┌──

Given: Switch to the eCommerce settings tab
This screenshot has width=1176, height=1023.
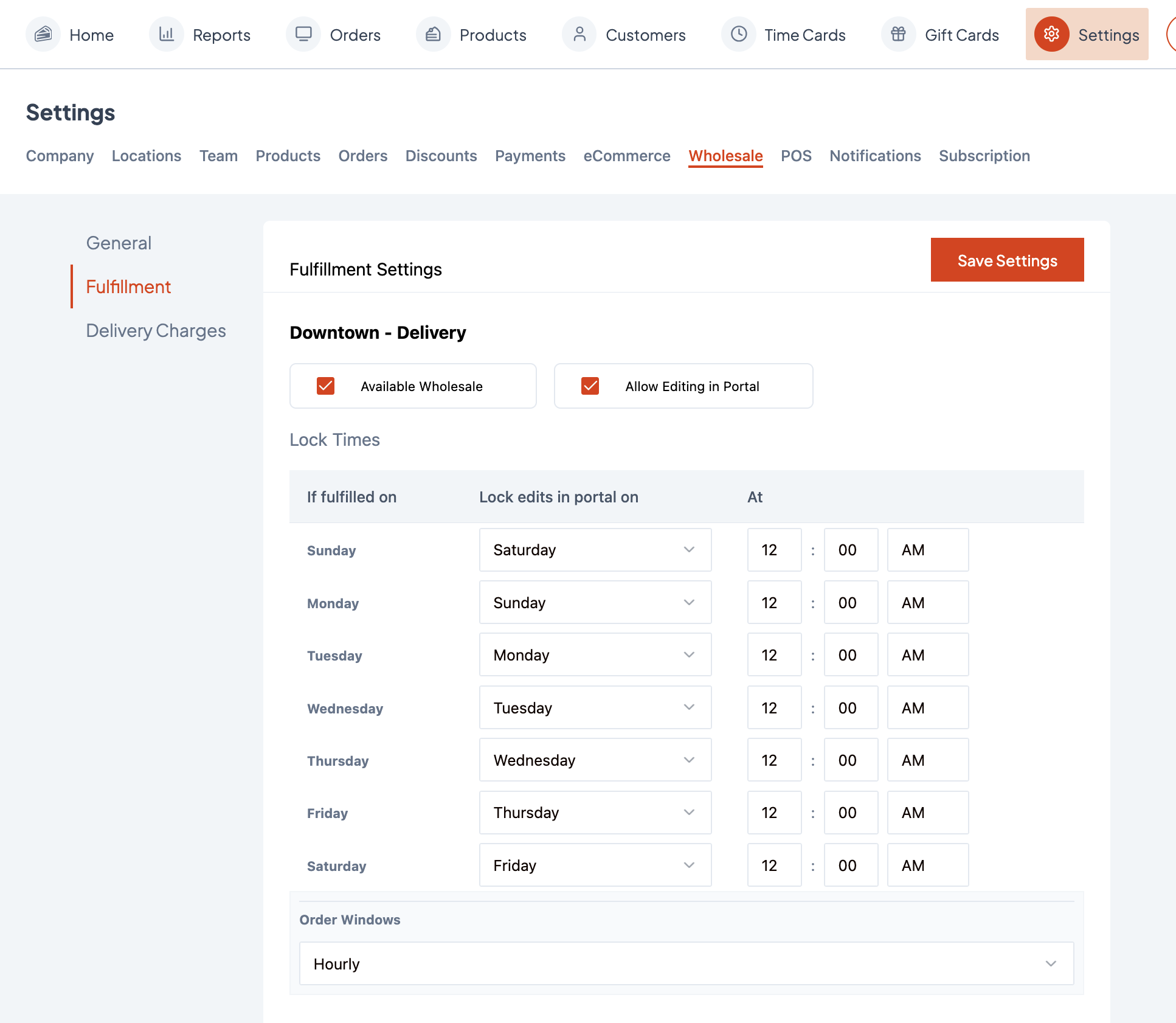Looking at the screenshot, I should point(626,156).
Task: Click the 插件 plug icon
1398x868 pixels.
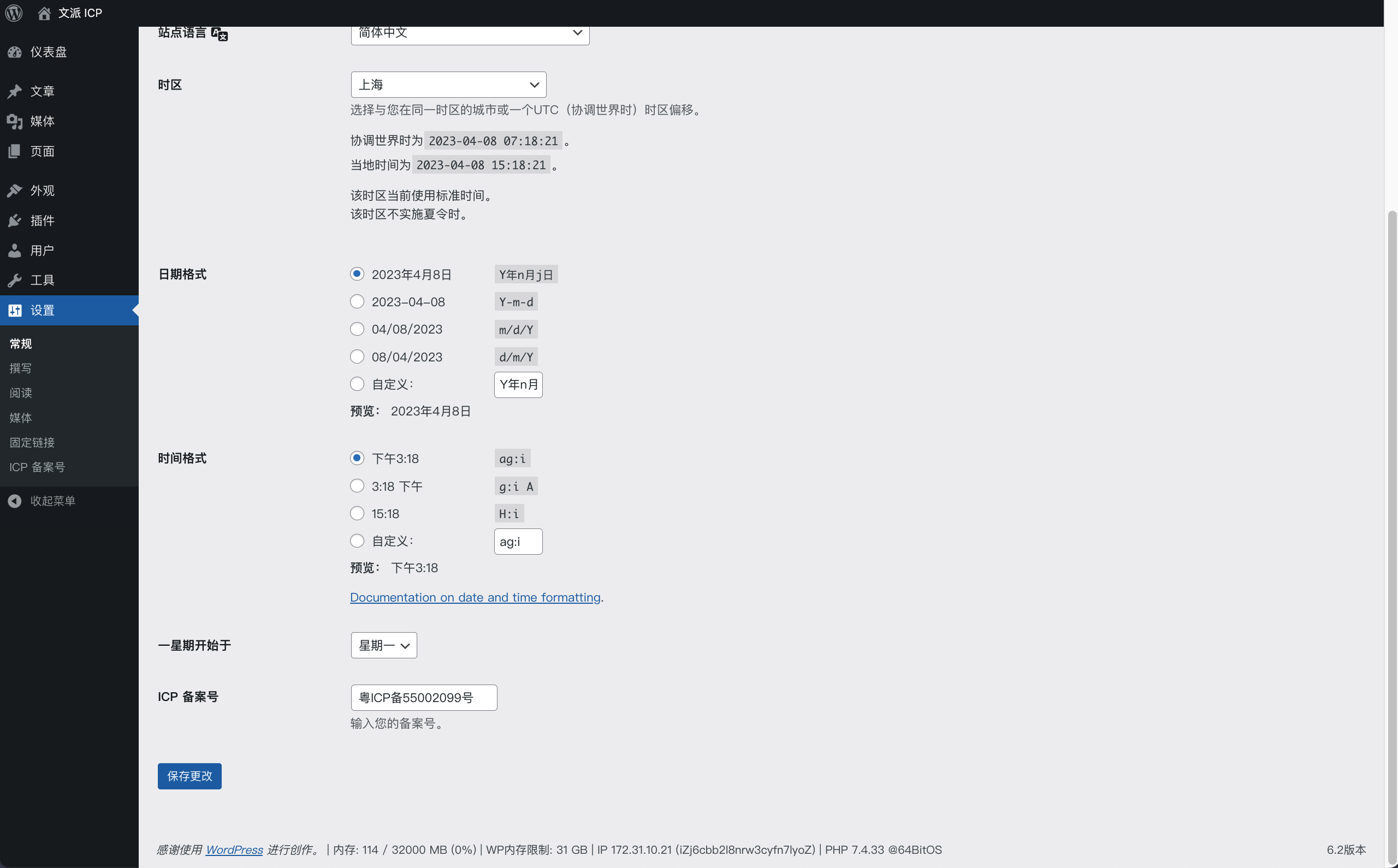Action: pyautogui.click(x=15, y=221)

└──
┌──

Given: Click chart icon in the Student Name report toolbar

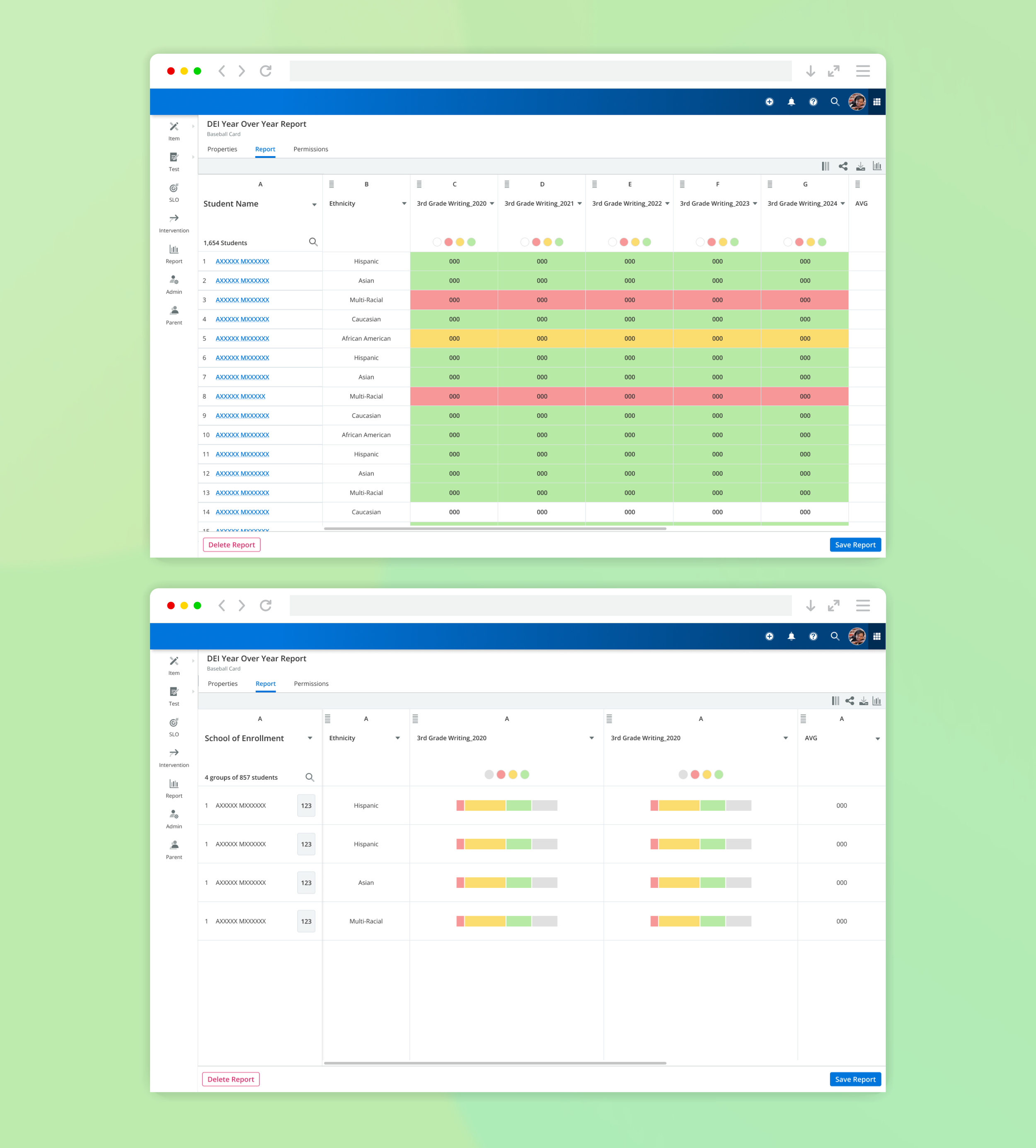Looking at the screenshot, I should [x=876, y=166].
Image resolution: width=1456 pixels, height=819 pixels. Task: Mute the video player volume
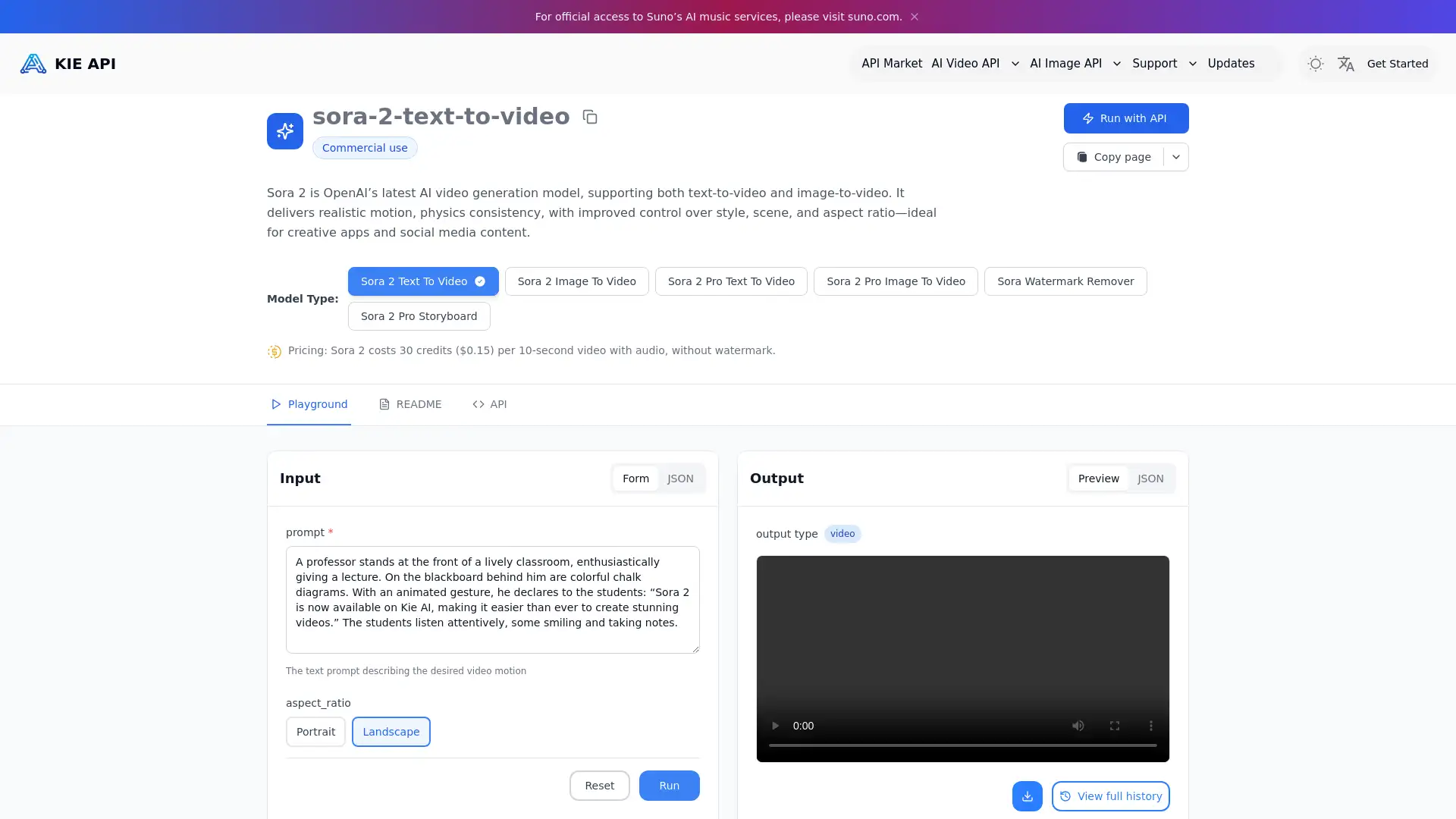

└──

## Work to complete
Filter these records, keeping every line where the word "Task" occurs.

## Solved exercise
Task: Click the 插件 plug icon
Image resolution: width=1456 pixels, height=819 pixels. Task: Mute the video player volume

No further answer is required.